## EXERCISE PROMPT
An exact restatement is required. Cover only the lines of the records from the first through the line with "9.2 million Hanoians", and skip pictures.

## Stored data entries
+ + + + +
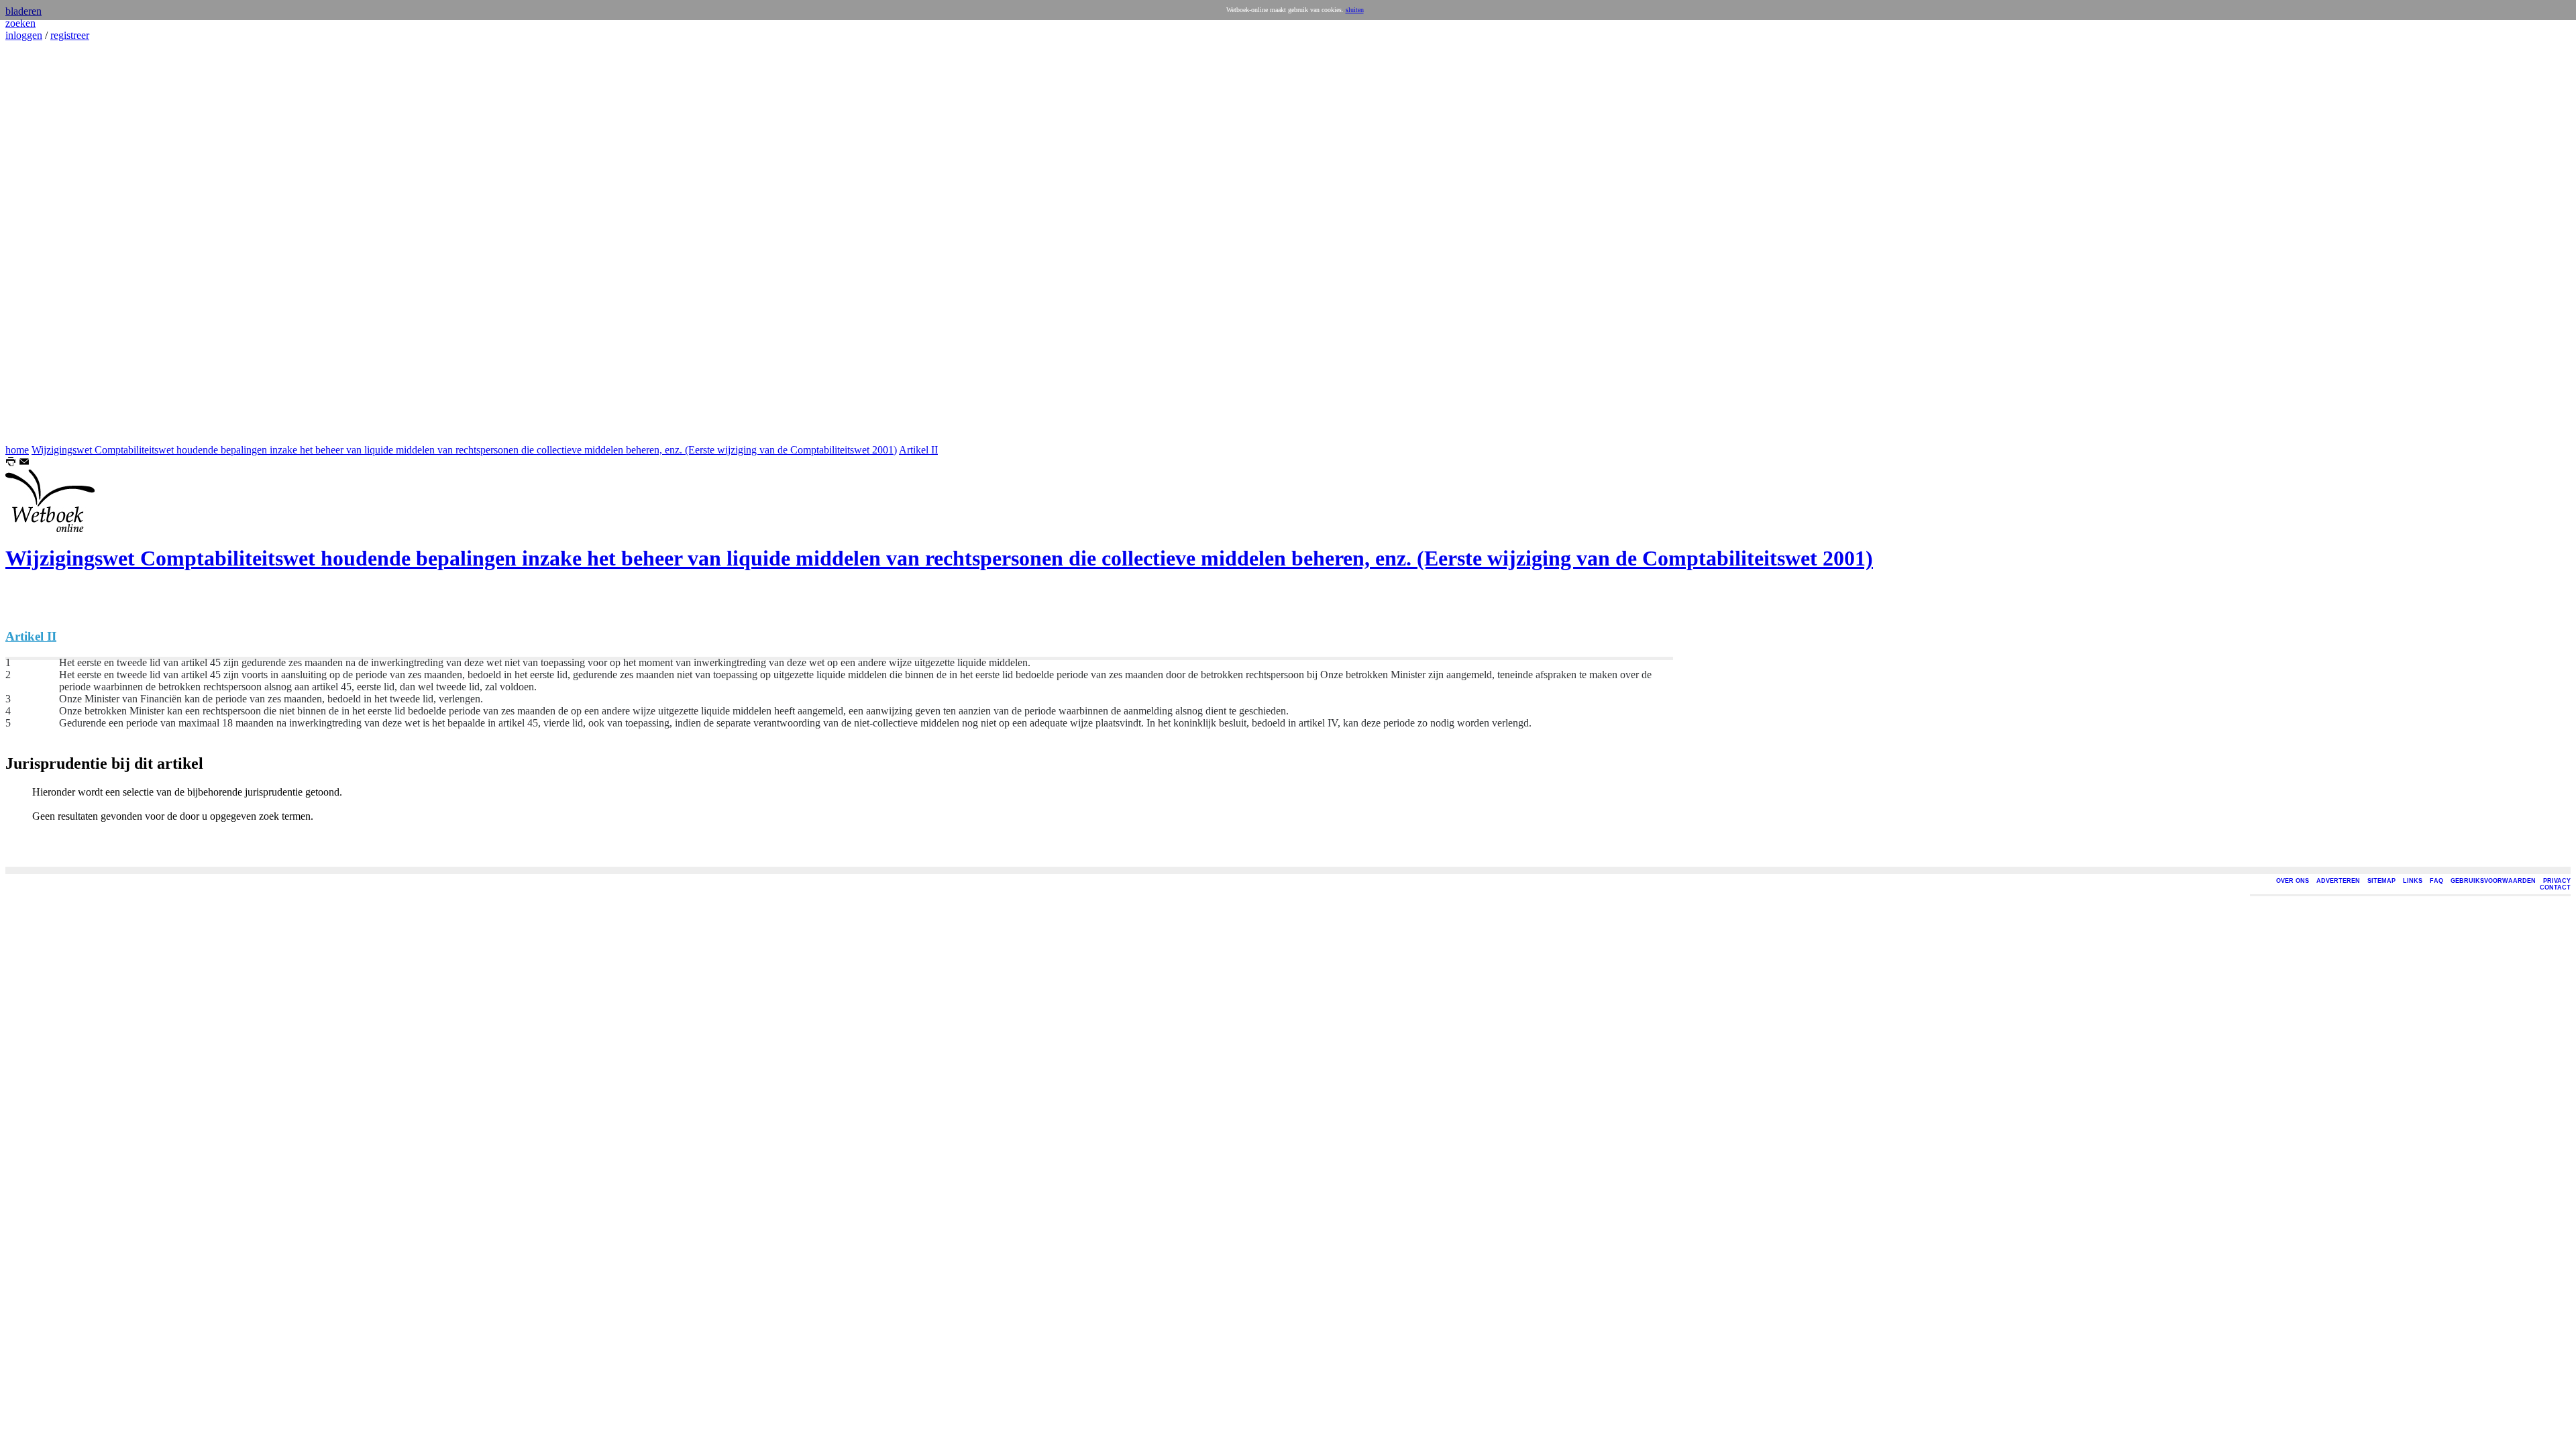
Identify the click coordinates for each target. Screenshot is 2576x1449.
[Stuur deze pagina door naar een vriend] (24, 463)
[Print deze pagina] (10, 463)
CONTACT (2555, 887)
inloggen (23, 35)
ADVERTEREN (2338, 880)
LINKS (2412, 880)
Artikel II (918, 449)
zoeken (20, 23)
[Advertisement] (45, 243)
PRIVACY (2557, 880)
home (17, 449)
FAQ (2436, 880)
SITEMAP (2381, 880)
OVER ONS (2292, 880)
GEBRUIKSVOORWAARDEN (2493, 880)
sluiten (1355, 9)
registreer (69, 35)
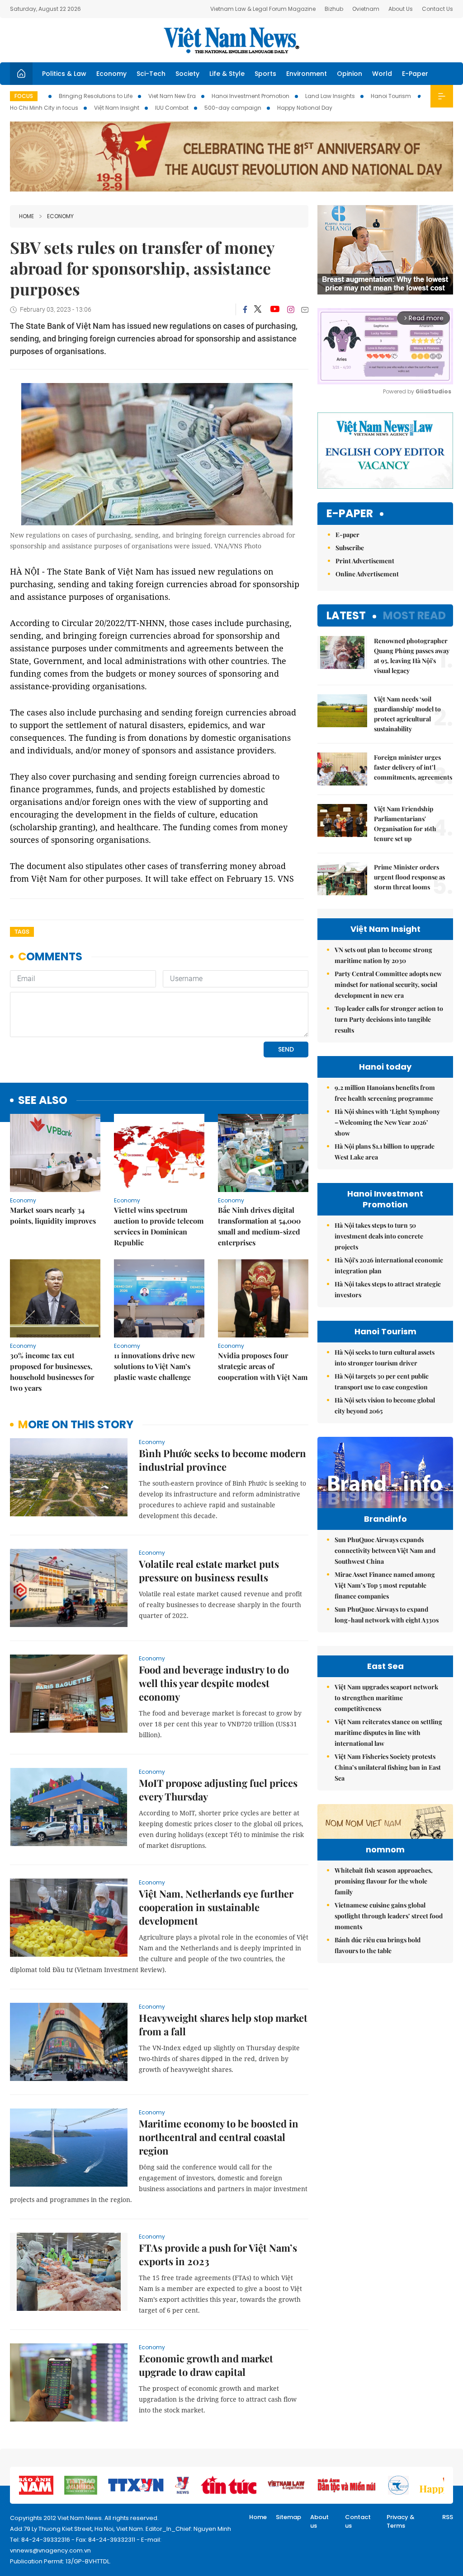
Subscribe (349, 547)
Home (26, 216)
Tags (21, 931)
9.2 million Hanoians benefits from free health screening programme (385, 1093)
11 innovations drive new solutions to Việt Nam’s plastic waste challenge (154, 1366)
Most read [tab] (414, 615)
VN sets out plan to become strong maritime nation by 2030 (383, 955)
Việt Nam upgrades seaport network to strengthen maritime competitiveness (386, 1698)
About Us (400, 9)
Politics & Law (64, 73)
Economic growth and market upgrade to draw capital (206, 2365)
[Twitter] (258, 309)
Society (187, 73)
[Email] (304, 310)
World (382, 73)
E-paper (349, 513)
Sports (265, 73)
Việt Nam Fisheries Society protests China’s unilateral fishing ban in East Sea (388, 1767)
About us (319, 2521)
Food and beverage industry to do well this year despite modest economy (214, 1683)
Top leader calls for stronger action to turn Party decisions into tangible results (389, 1019)
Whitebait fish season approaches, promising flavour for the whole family (384, 1881)
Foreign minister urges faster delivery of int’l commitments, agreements (413, 767)
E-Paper (415, 73)
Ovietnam (365, 9)
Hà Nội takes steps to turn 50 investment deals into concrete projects (379, 1236)
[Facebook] (245, 309)
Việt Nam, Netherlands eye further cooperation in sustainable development (216, 1907)
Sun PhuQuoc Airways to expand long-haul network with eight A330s (387, 1614)
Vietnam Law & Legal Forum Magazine (263, 9)
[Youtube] (274, 309)
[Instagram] (290, 309)
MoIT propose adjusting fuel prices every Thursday (218, 1789)
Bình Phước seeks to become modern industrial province (222, 1459)
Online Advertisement (367, 574)
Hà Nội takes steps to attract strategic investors (388, 1289)
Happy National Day (304, 108)
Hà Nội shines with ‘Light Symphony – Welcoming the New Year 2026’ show (387, 1122)
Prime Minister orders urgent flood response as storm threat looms (409, 877)
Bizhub (334, 9)
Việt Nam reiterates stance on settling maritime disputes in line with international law (388, 1732)
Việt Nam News (231, 40)
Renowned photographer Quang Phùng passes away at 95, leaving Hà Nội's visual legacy (411, 655)
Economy (111, 73)
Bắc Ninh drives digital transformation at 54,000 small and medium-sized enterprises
+ + + + +
## SOLUTION TO THIS TASK
Identify the click coordinates for each target. Screenshot is 2576x1449.
[Stuur deze pagina door naar een vriend] (24, 463)
[Print deze pagina] (10, 463)
CONTACT (2555, 887)
inloggen (23, 35)
ADVERTEREN (2338, 880)
LINKS (2412, 880)
Artikel II (918, 449)
zoeken (20, 23)
[Advertisement] (45, 243)
PRIVACY (2557, 880)
home (17, 449)
FAQ (2436, 880)
SITEMAP (2381, 880)
OVER ONS (2292, 880)
GEBRUIKSVOORWAARDEN (2493, 880)
sluiten (1355, 9)
registreer (69, 35)
Subscribe (349, 547)
Home (26, 216)
Tags (21, 931)
9.2 million Hanoians benefits from free health screening programme (385, 1093)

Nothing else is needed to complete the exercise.